start Extract

Dashboard > DHIS-2 > ... > DHIS 2 development > Translation Statistics
  DHIS-2 Log In | Sign Up   View a printable version of the current page.  
  Translation Statistics
Added by Øystein Skadsem, last edited by margrsto on Feb 26, 2007  (view change)
Labels: 
(None)

Translation Statistics

The translation statistics plugin is a tool for finding missing translation strings in the DHIS 2 project.

Overview

Introduction

The translation statistics plugin is a tool for finding missing translation strings in the DHIS 2 project. It has been written as a Maven 2 plugin, and as such can be included in the build process. What it does is fairly straight forward:

  1. Finds all the translation files in the project (relative to the current path)
  2. Creates a data structure containing namespaces, locales and translations
  3. Creates coverage reports for each locale in a module, and lists missing translation strings for each locale.
  4. Creates a site HTML report (if run via the site-plugin)

Here is a like to a Use Case diagram that illustrates the functions of the plug-in. dhis-i18n-Use-Case-diagram.png

It is worth noticing that at the time of writing, site has not been properly configured in DHIS 2. This means that the plugin must be run manually. This is not a major drawback, however, as we see that a natural way of working would be to run the plugin for each module during development.

Design

We chose to create the plugin by seperating it into three parts, and doing one part each. First part is the gathering of the files containing translations, then analyzing these files, and finally reporting the results. The plugin is defined as a maven report plugin (see http://docs.codehaus.org/display/MAVENUSER/Write+your+own+report+plugin for a quick introduction to report-plugins, while http://maven.apache.org/guides/plugin/guide-java-plugin-development.html gives a nice intro to maven plugin-development).

The main plugin class is GenerateI18nReport. Depending on how the plugin is called, one of two methods, execute() (if called manually) and executeReport() (if called by site) is called. These methods have more or less the same work-pattern, in that they:

  • Create a FileProvider-object
  • Creates a List of files containing translations by calling Fileprovider.getFilenames()
  • Creates a TranslationStatisticsEngine-object
  • Creates a TranslationStatistics-object by calling analyze("List")
  • Creates a ReportGenerator-object
  • Calls ReportGenerator.generateReports() or ReportGenerator.generateWebReports() depending on how the plugin was called

Thus the list of files is creates, analyzed and finally reported. Look at the following two links of UML class and sequence diagram for more detail on the design and internals of the plug-in.

Parameter Configuration

There are also two parameters associated with the plug-in. namely ignoreStr and matchedStr. The first one is the java Regular expression string that match?s the file names you wonted to ignore and the second one is the files you wonted to find. However these parameter er given a default value if the user doesn?t providing. The default value er specific to DHIS 2 file naming convention ass following.

end Extract
start Dataset content

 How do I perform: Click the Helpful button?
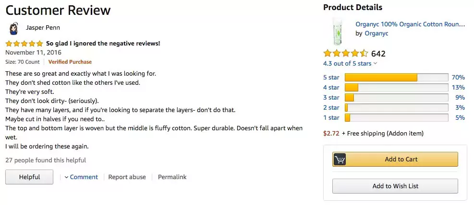29,177
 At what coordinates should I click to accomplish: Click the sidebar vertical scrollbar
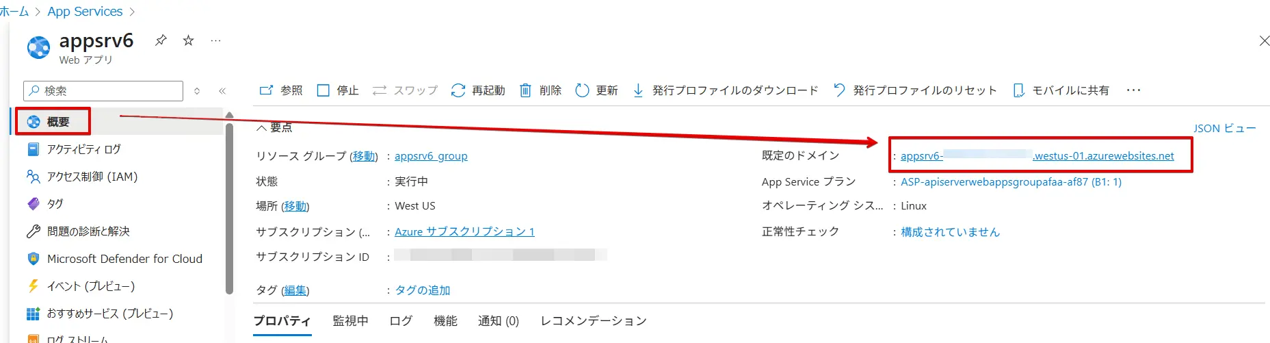pos(230,205)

end Dataset content

Brief => According to the translation statistics page, what is the name of the main plugin class? The lines aren't needed for this.

Full solution => GenerateI18nReport